Cependant, rassurez-vous.
Cette somme, que certains esprits simples et modestes pourraient considérer comme colossale, n’en est pas moins la part congrue d’un montant bien plus important de 9 milliards d’euros dédié tout entier à un audacieux plan d’investissement, pondu par le groupe « Action logement », cette association « loi 1901 » chargée de gérer le fameux « 1% logement » versé de force par les entreprises pour que l’action publique puisse joyeusement dilapider orienter/flécher l’investissement immobilier en France.
L’idée est, comme d’habitude, que la société civile est bien trop bête pour savoir ce qui est bon pour elle, et bien trop molle pour s’atteler à améliorer son propre sort. En vertu de quoi, il va falloir l’aiguillonner dans la bonne direction. Dans ce contexte, quoi de plus éco-compatible qu’adapter les logements « au vieillissement et à la dépendance » en commençant bien sûr par les sanitaires dont tout le monde sait que les Français ne savent pas se servir ?
Et pour bien comprendre pourquoi tout ceci sera tendrement écologique, il suffit de noter que le but consiste à faire changer, dans 200.000 foyers, les baignoires par des douches ! En substance et moyennant une grille de critères qu’on pressent déjà particulièrement pointus et assortis d’un ou deux formulaires Cerfa correctement remplis, 200.000 ménages français (forcément modestes) pourront donc faire modifier leur salle de bain afin d’en remplacer la baignoire par une douche dernier cri (celui du contribuable devant la facture je présume).
Outre l’évidente économie d’eau qu’une douche représente face à une baignoire (mais si, puisqu’on vous le dit !), l’opération sera aussi l’occasion de faire installer des équipements adaptés aux seniors. Eh oui : par un curieux raisonnement, l’État semble se soucier à la fois de l’environnement en nous faisant économiser de l’eau sans économiser ses fonds, tout en choyant les plus âgés dont, pourtant, les coûts de retraite et de santé ne font que croître.

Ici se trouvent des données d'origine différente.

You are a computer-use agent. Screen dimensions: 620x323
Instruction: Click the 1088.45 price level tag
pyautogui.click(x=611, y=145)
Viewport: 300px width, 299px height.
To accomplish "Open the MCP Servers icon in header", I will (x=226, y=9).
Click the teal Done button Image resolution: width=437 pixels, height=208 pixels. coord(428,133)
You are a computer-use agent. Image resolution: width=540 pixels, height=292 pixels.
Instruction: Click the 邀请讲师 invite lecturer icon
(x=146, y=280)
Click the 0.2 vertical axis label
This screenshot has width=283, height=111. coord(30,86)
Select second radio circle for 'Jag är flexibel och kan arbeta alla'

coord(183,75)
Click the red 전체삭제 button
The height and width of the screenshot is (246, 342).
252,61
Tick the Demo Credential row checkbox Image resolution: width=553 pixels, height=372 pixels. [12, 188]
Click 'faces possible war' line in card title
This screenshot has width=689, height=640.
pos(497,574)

Et ce, alors même que dans la bouche du Ministre des Douches à la place des Baignoires, « le nombre de morts est plus important dans les salles de bain que sur les routes ». On frémit à l’idée qu’il aurait pu proposer, alternativement et avec la même décontraction intellectuelle, de remplacer les salles de bain de nos seniors par des départementales et réduire ainsi leurs risques…
Si les sommes n’étaient pas conséquentes, si tout ceci ne participait pas de l’appauvrissement et de la déresponsabilisation générale des Français, on pourrait en rire.

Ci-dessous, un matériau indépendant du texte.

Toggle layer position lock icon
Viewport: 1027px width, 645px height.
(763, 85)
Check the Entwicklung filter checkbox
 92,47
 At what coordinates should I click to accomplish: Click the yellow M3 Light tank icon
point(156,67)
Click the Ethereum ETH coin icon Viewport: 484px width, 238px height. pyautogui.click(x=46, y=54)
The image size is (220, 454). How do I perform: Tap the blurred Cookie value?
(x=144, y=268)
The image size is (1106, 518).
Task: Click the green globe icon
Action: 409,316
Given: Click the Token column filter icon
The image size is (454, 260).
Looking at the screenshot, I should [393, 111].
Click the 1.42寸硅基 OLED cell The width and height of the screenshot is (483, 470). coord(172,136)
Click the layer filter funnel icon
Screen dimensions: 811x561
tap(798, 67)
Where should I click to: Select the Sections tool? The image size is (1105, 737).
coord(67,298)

Mais à bien y regarder, ces histoires de remplacement des baignoires par des douches ressemblent à s’y méprendre à une nouvelle tentative d’organiser une pénurie. Ici, un peu à l’instar des pays du tiers-monde (ou de ceux qui, comme le Venezuela, appliquant soigneusement le socialisme, y retournent « vite et bien »), on tente de pallier les problèmes d’économies d’eau, plutôt que la solution de fond qui consisterait plutôt à rendre l’eau facilement recyclable, en améliorer la collecte, la distribution et le nettoyage.

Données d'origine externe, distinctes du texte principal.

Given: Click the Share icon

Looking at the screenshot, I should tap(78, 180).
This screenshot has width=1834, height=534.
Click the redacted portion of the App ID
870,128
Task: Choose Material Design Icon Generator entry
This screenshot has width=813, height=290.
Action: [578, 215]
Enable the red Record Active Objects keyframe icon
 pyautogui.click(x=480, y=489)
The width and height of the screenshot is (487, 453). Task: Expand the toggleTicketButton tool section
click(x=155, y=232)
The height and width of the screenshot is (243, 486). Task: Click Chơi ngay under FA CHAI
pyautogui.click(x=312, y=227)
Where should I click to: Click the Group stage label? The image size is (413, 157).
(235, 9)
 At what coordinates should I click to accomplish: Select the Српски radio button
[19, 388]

Et encore une fois, on tente de protéger les Français à leurs frais, plutôt que les laisser s’occuper eux-mêmes de leur sécurité en augmentant leur pouvoir d’achat, en leur diminuant la pression fiscale et les prélèvements obligatoires qui financent des services étatiques toujours plus médiocres.
Bref, on continue à fond de train dans le paradigme de la redistribution. Après des petits pains, du lait et des céréales, l’État redistribue maintenant des cabines de douche. L’étape suivante sera probablement le rationnement, via un « ticket-douche » vendu avec force propagande comme Gaïa-compatible et indispensable à la survie de notre espèce sur cette planète que nous détruisons tous en respirant trop fort…
On notera que ceci s’inscrit après la prime à la conversion pour les chaudières au fioul qui marque elle aussi ce désir obstiné de voir la consommation réduire partout, les économies d’énergie et de ressources entièrement pilotées par la force publique, indispensable pour prendre des décisions éclairées (à la bougie, l’électricité devenant chère), un peu comme si le peuple devait se préparer, autant physiquement que mentalement, à des périodes de vaches maigres…
Finalement, on ne peut qu’admirer la cohérence d’ensemble : en passant des chaudières aux douches, l’État fait maintenant dans la plomberie au plus près de l’électeur. Compte tenu de la médiocrité qui le caractérise, on redoute déjà le moment où il s’occupera de nos WC, « vite et bien ».